Read Part 1 of this article.
Read Part 2 of this article.
As a preface let me say this: The results of this install are mixed. On one hand, I got everything to fit, with room to spare! Which is excellent news. I also learned a lot, which is also excellent news. However, several things went wrong with this install. I broke a handrail (minor—it’s an easy fix, but annoying). The headlights don’t work right (bad decoder, will have to send the decoder back for repair—again). And the motor makes a funny clicking sounds when the loco travels in reverse (might be easy to fix, and may simply be a lack of lubricant—but it might also be worse). But it works! And it fits! And that’s something.
Last time, recall that I burned out one of the bulbs. This turned out to be a valuable lesson. Although the bulbs that Tomix used for these lightboards are rated at 60ma, and although the function outputs of the DZ125 decoder are rated to 500ma, this turns out to be a bad combination. Incandescent bulbs have a much lower resistance when cold than when warm, meaning that when first switched on, a bulb draws as much as 10 times as much current as it does when its warm (ref here; see also inrush current). That means that 60ma bulb can pull over 600ma when first turned on, far in excess of the 500ma rating of the decoder function output!
So the stock bulbs needed to be replaced with lower-current bulbs. Finding bulbs with the same physical characteristics as the Tomix bulbs but DCC compatible electrical characteristics (namely: 12–14V, ≤50ma, 3mmØ) turns out to be really hard. Those cheap grain of wheat bulbs on eBay won’t do (70ma!), and the easy-to-get bulbs from Radio Shack are too big. These bulbs from MCM are the only ones I could find. I bought a bunch more than I need, and so if you’re following along and want a couple without having to pay through the nose for shipping, I’d be happy to sell you a couple from my stock at cost (which turns out to be 65¢/bulb + first class postage).
DCC lesson over, on with the rest of the install!
First, remove the old bulbs from the lightboards, and the diodes, (on the one board) the capacitor, and all that excess solder. Tomix used an ever-loving ton of solder, and I ended up overheating the circuit board, lifting one of the traces slightly. Do be careful, and perhaps remove that solder in several passes. You can keep or discard the bits as you see fit: We won’t reuse anything for this install.
Here the new bulbs are installed. I threaded the leads through the two holes closest to where the board mounts in the frame, bent them back towards the leading edge of the board to hold the bulb in place, and used a moderate amount of solder to hold it down. I haven’t clipped the leads in this photo, not yet.
After removing the old components, but before soldering in the new bulbs, in order to prevent a nasty short, we have to cut the traces on the boards. I simply used a needle file to remove enough of the material that the traces the bulbs are soldered to won’t touch the frame.

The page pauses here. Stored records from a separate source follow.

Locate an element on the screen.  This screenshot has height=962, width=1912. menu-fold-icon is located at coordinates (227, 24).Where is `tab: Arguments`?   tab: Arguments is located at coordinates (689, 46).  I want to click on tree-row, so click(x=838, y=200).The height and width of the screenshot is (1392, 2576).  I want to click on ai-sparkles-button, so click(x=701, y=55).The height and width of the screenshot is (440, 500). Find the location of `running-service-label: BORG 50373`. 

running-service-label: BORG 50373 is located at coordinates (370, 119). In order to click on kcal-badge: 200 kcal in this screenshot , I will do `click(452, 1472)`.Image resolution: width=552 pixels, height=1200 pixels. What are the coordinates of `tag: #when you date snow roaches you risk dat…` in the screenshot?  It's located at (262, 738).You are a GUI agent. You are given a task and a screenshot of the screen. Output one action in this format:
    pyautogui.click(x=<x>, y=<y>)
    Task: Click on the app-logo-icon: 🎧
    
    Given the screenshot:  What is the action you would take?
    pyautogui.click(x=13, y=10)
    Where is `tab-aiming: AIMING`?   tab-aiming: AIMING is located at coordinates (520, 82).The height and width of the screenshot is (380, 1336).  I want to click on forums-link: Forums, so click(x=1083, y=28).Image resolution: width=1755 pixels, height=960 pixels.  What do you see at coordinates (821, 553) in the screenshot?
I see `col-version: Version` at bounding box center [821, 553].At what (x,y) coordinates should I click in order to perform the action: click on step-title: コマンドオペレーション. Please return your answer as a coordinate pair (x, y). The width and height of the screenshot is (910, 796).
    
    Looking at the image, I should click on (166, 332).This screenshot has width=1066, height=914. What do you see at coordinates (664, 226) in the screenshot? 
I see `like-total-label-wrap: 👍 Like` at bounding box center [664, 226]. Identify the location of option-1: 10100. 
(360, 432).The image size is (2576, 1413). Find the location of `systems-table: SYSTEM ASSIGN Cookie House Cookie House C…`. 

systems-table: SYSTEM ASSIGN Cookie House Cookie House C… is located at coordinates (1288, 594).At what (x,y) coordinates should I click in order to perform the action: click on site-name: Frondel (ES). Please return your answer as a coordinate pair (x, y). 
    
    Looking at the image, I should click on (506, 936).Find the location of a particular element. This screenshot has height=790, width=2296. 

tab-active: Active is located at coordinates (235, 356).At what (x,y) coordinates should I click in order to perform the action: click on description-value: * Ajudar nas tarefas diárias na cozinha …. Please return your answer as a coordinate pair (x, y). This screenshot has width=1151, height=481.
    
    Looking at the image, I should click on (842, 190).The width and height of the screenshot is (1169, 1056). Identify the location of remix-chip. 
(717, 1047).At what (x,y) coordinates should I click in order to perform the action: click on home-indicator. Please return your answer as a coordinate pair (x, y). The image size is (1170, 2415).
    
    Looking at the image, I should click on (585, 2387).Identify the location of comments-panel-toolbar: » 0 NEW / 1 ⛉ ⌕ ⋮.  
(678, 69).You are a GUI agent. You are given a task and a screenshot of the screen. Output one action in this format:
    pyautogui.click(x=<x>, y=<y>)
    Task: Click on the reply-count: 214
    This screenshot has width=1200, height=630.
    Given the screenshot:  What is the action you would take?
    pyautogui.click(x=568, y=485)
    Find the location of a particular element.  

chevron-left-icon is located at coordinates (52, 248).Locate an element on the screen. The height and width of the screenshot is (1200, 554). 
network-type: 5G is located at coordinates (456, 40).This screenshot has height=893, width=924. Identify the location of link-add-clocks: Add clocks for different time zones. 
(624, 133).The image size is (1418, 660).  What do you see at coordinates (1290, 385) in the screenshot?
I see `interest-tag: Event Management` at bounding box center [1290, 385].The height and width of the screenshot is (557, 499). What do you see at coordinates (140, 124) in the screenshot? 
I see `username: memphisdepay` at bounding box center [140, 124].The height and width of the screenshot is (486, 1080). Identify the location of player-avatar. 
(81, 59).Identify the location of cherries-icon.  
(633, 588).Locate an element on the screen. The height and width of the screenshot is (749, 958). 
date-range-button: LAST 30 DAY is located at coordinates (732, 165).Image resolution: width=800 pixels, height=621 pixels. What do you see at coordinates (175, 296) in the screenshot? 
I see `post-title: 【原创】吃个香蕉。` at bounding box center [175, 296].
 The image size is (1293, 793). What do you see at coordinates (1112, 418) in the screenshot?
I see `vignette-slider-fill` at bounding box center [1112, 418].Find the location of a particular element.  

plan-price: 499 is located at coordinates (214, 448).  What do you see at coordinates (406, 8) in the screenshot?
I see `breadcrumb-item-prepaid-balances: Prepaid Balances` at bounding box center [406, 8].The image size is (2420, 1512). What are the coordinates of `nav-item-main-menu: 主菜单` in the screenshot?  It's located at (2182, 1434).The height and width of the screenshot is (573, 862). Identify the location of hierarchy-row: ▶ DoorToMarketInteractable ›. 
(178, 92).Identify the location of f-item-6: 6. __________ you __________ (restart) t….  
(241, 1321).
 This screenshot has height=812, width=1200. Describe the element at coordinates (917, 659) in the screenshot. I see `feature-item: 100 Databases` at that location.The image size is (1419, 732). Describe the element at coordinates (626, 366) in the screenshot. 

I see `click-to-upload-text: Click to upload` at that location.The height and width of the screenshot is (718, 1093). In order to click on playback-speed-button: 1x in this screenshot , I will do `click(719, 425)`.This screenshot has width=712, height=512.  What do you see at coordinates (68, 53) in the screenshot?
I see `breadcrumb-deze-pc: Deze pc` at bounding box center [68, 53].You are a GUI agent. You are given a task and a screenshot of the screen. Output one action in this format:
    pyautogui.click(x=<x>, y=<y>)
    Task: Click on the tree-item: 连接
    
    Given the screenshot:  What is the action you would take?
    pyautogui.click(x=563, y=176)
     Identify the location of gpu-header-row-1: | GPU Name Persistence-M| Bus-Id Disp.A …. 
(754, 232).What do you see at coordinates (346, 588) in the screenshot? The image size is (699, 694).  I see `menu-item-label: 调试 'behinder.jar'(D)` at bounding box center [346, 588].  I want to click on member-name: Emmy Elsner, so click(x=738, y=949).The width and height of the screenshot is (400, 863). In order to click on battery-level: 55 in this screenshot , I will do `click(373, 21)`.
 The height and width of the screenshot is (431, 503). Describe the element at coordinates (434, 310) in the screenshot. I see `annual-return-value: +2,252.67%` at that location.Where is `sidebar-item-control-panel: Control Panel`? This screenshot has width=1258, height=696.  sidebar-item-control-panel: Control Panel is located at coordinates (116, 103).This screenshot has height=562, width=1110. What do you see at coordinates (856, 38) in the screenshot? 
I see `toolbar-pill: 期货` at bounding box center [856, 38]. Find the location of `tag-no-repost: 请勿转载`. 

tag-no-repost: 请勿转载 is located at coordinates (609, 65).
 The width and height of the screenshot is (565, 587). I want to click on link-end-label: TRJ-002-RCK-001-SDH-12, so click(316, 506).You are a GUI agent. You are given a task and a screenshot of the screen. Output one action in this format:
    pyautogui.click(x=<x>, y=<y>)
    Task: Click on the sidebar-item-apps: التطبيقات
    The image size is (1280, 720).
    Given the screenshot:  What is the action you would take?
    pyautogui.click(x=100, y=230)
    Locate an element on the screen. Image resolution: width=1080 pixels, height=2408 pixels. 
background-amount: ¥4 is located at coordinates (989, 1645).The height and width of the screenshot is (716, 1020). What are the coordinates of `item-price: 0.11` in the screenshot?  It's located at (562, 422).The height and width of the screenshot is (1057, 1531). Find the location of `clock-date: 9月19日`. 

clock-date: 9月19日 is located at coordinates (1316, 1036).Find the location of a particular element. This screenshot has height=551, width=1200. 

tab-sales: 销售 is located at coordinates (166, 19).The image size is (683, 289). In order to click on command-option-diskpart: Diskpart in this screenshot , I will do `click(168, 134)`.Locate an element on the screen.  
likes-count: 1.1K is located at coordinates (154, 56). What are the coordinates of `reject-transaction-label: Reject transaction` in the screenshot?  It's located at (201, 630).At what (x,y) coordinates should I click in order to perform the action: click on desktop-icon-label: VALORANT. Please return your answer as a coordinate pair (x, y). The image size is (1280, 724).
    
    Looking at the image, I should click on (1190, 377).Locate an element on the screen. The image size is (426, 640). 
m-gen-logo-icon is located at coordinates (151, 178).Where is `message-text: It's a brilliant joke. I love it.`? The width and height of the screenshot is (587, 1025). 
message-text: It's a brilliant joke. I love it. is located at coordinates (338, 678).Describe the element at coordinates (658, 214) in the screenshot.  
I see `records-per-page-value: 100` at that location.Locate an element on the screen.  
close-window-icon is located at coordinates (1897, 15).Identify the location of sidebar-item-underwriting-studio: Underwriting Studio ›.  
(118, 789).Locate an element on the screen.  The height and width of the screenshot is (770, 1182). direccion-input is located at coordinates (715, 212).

Just to make sure everything is still good, here I’ve test fit the decoder in the frame. The decoder sits just flush with the top of the frame, although I’ve had to trim a bit of the shrink-wrap from both ends of the decoder. Notice I’ve used a small pair of finger-nail scissors to trim that shrink-wrap on the wired end of the decoder to give the wires a little more flex.
This shot illustrates how the pickup and motor wires will be routed. I cut a notch in the side of the frame for the motor wires to slide down. I used shrink-tubing to isolate the motor pickups from the frame. The pickup wires fit in a neat little existing gap in the frame beside the plastic spacer to the right. The pickup itself is a little brass clip that just sits in the frame on either side of that spacer, and I simply soldered the pickup wires directly to the brass pickups. No soldering to the frame! This is the most hair-raising part of the install, as you have to trim the decoder wires pretty short, and it’s hard to measure exactly…and indeed, at least one of them got cut just a tad too short, necessitating a little creative re-juggling of the wire routing under the decoder.
Test, test, test! This first test reveals that the install is going well: Nothing to go back and repair. It also serves as a reminder that a decoder cannot magically transform a badly running loco into anything but a still-badly running loco. A little CV tweaking can’t hurt though! I’ll offer some sample CV values in a future post here.
This is it! You can see now how the channels we cut before guide the wires. I had to widen the gap between the frame halves just to the right of the decoder a bit to fit four wires through there, but that was no big deal. I soldered the lighting leads in ‘backwards’ to alleviate stresses on the solder joint, and left enough slack that the lightboards can be pulled straight out without having to pull the frame apart. I don’t know that there’s really any advantage to that, but I had the room to do it so why not? A little scotch tape (don’t tape the motor!) help hold the wires down.
I’d post a pic of the final product, but it doesn’t look any different than the stock loco from the outside!
Brilliant job – well done.
Thanks! It took a while, and I’m not finished yet (since I have to return the decoder for repair), but it was fun!